Pour les départements, le passage de la prestation spécifique
dépendance (PSD) à l'allocation personnalisée d'autonomie
(APA) se traduira, en coût net, par une augmentation des dépenses
de l'ordre de 1,7 milliard d'euros en régime de croisière.
A cela s'ajoutent les revalorisations des traitements des agents de la fonction
publique territoriale et la mise aux normes des équipements et des
bâtiments accueillant du public, pour lesquels les collectivités
locales ne disposent pas plus d'une compensation financière que d'une
possibilité de faire entendre leur voix.
Les trois dernières années ont ainsi été
marquées par l'abandon du principe, hérité des lois de
décentralisation, d'un financement par l'impôt des
compétences transférées. Les collectivités locales
ne peuvent plus voter les taux des droits de mutation à titre
onéreux et la vignette automobile a été largement
supprimée.
La part « salaires » de la taxe professionnelle, qui
représente un tiers de l'assiette du principal impôt local, est en
voie d'extinction.
Enfin, pour remédier aux inégalités résultant de
l'obsolescence des valeurs locatives, le gouvernement a
préféré supprimer la part régionale de la taxe
d'habitation ou étendre les dégrèvements de la taxe
foncière sur les propriétés bâties plutôt que
de s'attaquer au problème de la révision des bases, ne souhaitant
pas assumer la
responsabilité politique d'une réforme
entraînant d'importants transferts de charges.

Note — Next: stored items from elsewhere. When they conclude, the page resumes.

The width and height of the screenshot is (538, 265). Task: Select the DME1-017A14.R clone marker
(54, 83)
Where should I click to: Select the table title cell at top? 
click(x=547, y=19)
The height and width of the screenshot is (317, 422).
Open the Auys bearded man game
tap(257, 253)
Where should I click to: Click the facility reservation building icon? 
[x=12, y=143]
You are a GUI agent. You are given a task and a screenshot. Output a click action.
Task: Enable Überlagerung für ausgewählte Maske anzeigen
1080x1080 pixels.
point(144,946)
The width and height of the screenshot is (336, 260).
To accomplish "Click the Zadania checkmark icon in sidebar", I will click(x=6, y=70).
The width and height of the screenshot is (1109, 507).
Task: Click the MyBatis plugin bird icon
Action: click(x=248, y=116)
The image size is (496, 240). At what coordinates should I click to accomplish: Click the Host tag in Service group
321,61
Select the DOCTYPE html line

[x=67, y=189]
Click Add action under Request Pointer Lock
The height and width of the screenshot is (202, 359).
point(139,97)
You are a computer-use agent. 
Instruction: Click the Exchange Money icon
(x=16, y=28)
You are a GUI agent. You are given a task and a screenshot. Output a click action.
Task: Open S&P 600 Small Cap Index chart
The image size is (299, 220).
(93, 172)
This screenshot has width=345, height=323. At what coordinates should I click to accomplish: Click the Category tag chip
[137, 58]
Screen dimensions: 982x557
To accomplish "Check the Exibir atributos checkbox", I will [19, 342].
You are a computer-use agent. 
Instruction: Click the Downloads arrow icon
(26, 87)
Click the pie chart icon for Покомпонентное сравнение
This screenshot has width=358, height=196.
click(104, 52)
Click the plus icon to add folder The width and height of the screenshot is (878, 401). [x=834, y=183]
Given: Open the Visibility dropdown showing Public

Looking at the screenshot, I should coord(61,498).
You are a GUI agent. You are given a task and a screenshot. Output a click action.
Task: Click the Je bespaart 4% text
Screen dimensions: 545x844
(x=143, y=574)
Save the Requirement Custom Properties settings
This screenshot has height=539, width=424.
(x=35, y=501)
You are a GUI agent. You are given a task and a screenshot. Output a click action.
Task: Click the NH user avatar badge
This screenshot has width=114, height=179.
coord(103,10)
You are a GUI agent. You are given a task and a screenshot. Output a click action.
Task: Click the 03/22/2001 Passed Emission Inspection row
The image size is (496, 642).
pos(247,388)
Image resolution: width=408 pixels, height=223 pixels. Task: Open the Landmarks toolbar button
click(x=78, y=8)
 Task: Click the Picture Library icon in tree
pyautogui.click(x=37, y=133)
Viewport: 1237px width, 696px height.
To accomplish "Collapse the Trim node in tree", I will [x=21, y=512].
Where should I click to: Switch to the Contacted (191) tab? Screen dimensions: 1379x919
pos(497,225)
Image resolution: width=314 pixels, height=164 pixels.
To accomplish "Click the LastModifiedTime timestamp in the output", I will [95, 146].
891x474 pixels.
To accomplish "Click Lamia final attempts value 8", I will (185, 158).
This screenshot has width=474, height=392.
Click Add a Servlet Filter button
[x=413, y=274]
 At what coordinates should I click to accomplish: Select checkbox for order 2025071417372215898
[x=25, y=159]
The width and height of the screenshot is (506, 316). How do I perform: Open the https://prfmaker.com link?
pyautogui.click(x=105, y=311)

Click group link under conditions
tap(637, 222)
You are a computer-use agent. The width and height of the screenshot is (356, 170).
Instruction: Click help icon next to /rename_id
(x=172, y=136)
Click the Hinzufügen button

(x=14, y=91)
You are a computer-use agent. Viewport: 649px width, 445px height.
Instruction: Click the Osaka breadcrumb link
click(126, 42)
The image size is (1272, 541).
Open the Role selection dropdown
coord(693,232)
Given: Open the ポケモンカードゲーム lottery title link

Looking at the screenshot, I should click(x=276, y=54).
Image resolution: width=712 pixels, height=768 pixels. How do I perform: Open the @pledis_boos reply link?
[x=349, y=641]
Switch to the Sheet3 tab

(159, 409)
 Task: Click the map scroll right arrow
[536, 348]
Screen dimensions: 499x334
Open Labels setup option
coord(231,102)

Cette politique de l'Etat, présentée sous l'angle de la
générosité aux contribuables, a eu des conséquences
particulièrement néfastes, pour les collectivités locales
comme pour l'Etat. Pour les collectivités locales,
la
réduction de leur autonomie fiscale distend le lien entre les
élus et les contribuables locaux, qui est le coeur même de la
décentralisation
.
De son côté, le budget de l'Etat comporte un montant croissant de
dotations et de dégrèvements en faveur des collectivités
locales, conséquence des allègements et des suppressions
d'impôts. La marge de manoeuvre de l'Etat, déjà fort
réduite par l'importance croissante des dépenses de
fonctionnement dans son budget, s'en trouve encore diminuée :
depuis 1997, la part des dépenses
« incompressibles » n'a cessé de croître, au
détriment de ses dépenses d'investissement.
La politique menée par le gouvernement depuis 1997 va donc à
l'encontre de l'esprit de la décentralisation, traditionnellement
associée en France au financement des collectivités locales par
des ressources propres. Elle rend d'autant plus indispensable une
réforme d'ensemble des finances locales.